Sharath Nayak

Project 560
2020-2021

Grant Period: One year

This Grant was amicably cancelled based on reasons mutually agreed upon by the Grantee and IFA due to unavoidable circumstances.

Sharath R Nayak is a Bangalore based architect who has been working on environment-friendly alternative technologies of construction. He has trained as an architect from Manipal Institute of Technology, Mangalore University and Chur Institute of Architecture in Switzerland. Sharath is one of the founder members and directors of Biome Environmental Solutions, which is a Bangalore-based design firm focused on ecology, architecture and water. In this project, Sharath will be working with Ishita Shah and Vivek  Muthuramalingam as collaborators on behalf of Biome. Ishita is a designer and historian, and her practice revolves around the idea of curating for culture. Vivek Muthuramalingam is a documentary photographer and artist. 
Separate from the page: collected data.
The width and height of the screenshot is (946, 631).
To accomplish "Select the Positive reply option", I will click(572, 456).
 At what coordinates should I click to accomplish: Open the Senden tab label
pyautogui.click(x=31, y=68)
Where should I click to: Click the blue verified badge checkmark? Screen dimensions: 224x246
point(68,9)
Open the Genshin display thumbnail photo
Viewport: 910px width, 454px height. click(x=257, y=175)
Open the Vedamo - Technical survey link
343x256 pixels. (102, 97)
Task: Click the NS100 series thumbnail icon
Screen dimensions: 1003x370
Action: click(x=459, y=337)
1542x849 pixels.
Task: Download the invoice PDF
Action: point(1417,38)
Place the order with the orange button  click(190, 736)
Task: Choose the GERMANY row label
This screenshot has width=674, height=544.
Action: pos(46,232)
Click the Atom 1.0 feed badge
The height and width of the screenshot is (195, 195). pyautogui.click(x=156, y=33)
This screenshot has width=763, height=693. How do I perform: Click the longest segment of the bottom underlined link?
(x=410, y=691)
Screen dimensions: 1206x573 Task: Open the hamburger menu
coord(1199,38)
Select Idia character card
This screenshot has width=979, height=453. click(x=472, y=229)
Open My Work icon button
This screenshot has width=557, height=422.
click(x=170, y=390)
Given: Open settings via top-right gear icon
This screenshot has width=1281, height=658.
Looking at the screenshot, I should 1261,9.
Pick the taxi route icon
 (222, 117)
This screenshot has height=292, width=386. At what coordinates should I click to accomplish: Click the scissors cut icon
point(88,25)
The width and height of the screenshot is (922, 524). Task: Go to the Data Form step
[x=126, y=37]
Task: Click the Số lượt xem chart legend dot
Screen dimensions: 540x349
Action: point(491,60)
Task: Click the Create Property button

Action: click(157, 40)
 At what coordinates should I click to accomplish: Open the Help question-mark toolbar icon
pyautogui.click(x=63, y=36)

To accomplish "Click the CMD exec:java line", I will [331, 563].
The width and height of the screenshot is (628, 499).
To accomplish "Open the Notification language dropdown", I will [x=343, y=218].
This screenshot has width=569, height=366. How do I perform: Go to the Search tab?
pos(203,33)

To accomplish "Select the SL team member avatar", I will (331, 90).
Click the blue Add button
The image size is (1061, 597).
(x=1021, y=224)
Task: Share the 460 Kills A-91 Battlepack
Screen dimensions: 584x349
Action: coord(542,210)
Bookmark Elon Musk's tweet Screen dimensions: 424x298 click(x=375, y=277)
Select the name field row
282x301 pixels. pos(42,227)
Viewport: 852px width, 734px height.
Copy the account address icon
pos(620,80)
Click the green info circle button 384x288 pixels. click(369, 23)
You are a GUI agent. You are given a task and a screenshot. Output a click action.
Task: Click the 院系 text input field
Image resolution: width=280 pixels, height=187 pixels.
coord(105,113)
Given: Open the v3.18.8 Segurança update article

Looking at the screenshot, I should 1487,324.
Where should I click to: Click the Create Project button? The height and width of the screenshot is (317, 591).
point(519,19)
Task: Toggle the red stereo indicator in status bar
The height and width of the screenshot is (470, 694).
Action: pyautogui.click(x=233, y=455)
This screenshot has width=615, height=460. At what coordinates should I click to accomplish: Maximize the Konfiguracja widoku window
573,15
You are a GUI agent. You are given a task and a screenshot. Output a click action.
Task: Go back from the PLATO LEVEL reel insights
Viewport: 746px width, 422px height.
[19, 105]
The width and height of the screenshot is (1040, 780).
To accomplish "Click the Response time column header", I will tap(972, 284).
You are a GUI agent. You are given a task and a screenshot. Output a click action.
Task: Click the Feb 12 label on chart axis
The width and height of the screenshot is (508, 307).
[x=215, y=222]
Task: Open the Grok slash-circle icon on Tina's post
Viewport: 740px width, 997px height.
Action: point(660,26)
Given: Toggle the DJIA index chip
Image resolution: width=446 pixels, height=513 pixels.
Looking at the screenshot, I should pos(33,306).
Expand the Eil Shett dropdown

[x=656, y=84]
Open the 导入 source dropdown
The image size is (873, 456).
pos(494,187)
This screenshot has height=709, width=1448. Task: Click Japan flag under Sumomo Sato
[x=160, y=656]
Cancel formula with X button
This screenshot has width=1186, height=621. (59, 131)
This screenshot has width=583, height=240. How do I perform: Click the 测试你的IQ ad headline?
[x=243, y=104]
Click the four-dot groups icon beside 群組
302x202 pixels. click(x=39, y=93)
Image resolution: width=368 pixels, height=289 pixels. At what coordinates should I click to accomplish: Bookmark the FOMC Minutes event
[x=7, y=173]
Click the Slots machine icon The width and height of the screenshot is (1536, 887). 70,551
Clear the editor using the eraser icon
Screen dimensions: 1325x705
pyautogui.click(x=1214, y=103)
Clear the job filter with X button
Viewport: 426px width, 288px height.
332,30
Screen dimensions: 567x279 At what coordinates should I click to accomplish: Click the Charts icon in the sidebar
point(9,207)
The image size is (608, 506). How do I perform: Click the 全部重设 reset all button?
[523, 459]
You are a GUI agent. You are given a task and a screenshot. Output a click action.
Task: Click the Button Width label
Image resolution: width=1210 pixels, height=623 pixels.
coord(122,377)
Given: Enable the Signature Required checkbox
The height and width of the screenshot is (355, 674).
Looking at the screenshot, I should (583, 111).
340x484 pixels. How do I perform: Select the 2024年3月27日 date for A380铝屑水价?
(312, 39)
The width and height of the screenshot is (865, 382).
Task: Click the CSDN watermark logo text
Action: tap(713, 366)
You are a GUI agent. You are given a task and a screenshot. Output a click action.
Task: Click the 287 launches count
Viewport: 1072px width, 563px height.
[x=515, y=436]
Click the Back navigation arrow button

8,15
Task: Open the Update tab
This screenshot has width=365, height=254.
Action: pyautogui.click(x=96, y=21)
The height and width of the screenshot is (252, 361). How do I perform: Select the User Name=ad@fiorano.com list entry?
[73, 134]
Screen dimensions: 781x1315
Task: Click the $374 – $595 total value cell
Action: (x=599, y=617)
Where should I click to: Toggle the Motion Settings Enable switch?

With this grant, Sharath will lead a series of participatory art events in the surrounding villages of a few industrial campuses to trace the unacknowledged story of life here which was a part of the formation of Bangalore as a metropolis. The project will attempt to trace the stories of the city’s growth, through a holistic approach of preliminary research, engaging with the communities through curated walks, performances and workshops, and celebrate contributions, both institutional and personal. He will explore the locality in the city between two arterial roads - Bellary Road and Tumkur Road - which has a spectrum of industrial, military and governmental campuses like Bharath Electronics Limited, Hindustan Machine Tools, Indian Air Force station, Gandhi Krishi Vigyan Kendra and the Rail Wheel Factory and its surrounding villages such as Jalahalli, Narasipura, Kammagondanahalli, Abbigere, Kodigehalli, among others.  

Through this exploration, Sharath wants to highlight the undeniably significant role played by the suburbs of Bangalore, called upanagaras, in driving the city’s growth, which have been unfortunately kept out of the city’s narrative. He wants to address the disdain for neighbourhoods that are not ‘historical’, by tracing the life in these upanagaras and bringing the stories out. There will be three major stages in Sharath’s exploration that include collection of stories, mapping and interpretation of the findings and creative visualisation of the cultural narratives. 

Sharath will identify key members from the community to engage in the participatory methods of creating the final content. Various tools that he will employ to enable this process are community workshops, drone photography, curated walks, restaging past events, designing digital archives, exhibitional panels, short films and photo essays. The outcomes of this project will include a digital archive of the collected stories, curated walks and performances led by the members of the community under themes such as biodiversity, culture, architecture and spaces, nostalgia and personal memory, followed by a travelling exhibition to showcase cartographic representations reflecting personal experiences of the community members. 

At a time when the central government is on drive to privatise PSUs which will almost certainly change their demographics, IFA finds it important to support this project that explores the narratives of the life in some of these PSU campuses that have been unacknowledged in the narrative of the city, in spite of their significant contributions to its making. Sharath’s deliverables to IFA with the final report will be a detailed textual and illustrated document of the curatorial process and outcomes, photo and video documentation of curated walks and performances, publicity materials, soft copy of the digital archive, soft copies of exhibition panels and cartographic visualisation, short films and photo essays.